How the hell do you clean baby vomit out of it?
Oh god, the vomit. And the spit-up. And the sweat. You get one hour a day to take it off. I'd immediately wipe the inside down with 70% isopropyl rubbing alcohol on a cotton pad, and then scrub it with an unscented toothbrush if he managed to get sweet potato puree up in there. Then you HAVE to let it dry completely, or it smells like a wet dog. Sometimes I put it outside in the sun for 20 minutes to bake the stink out.
Can they honestly sleep in it?
Yep. 23 hours a day includes sleep. The first night was rough, I won't lie to you. He kept rubbing his head on the mattress like he was trying to scratch an itch he couldn't reach. But by night three, he slept perfectly normal. Just make sure you dress them in something super lightweight and breathable (like organic cotton) because the helmet traps a lot of body heat and they'll sweat through their crib sheets.
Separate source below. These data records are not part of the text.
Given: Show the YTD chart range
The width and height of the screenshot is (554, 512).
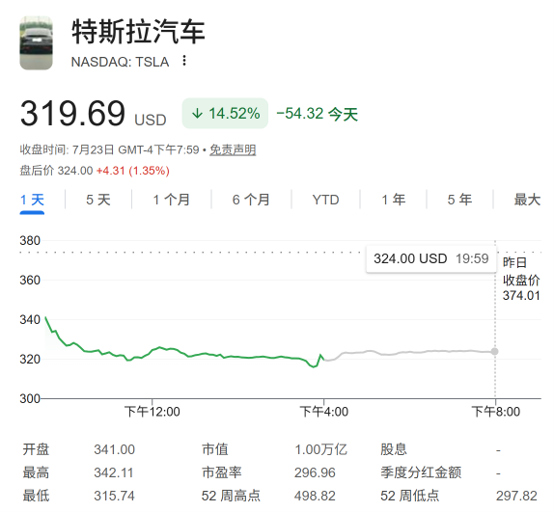Looking at the screenshot, I should 325,200.
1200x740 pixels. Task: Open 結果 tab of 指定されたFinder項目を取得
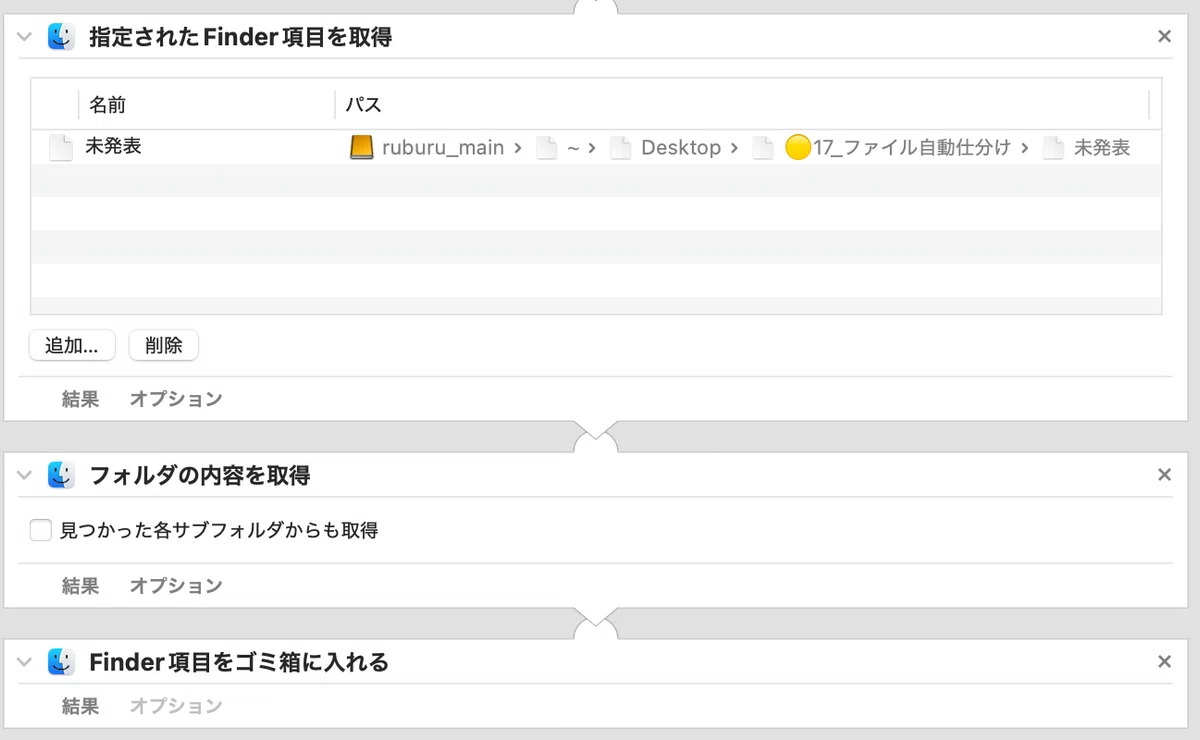coord(80,399)
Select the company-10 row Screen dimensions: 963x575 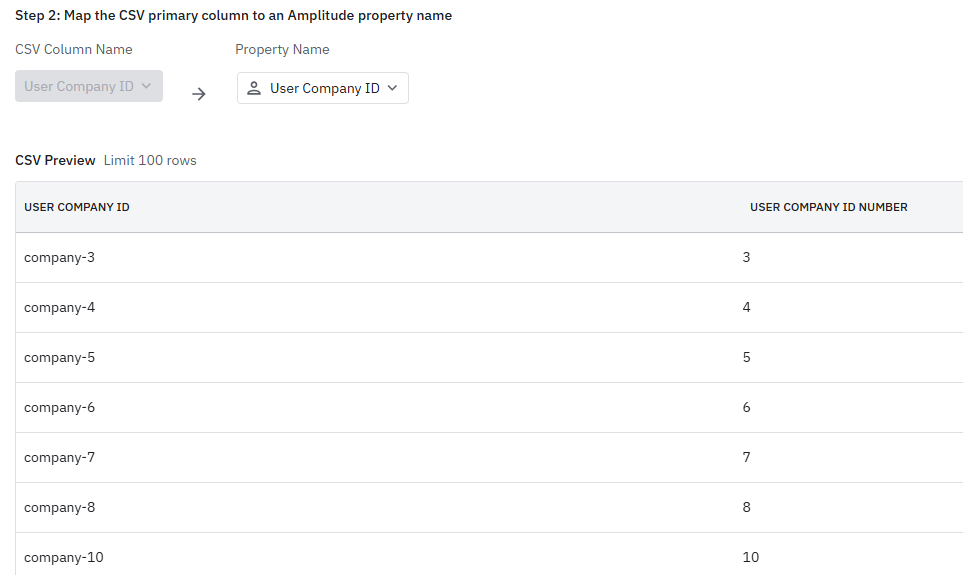pos(64,557)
Is tummy time really going to fix it?
Look, my doctor hammered tummy time into my brain. And yes, keeping them off the back of their head is the best defense early on. But if they already have moderate to severe plagiocephaly, or torticollis where their neck muscles are literally too tight to move properly, tummy time alone might not cut it. I drove myself crazy trying to force tummy time, and we still ended up needing the helmet. Do your best, but don't beat yourself up if you end up at the orthotist anyway.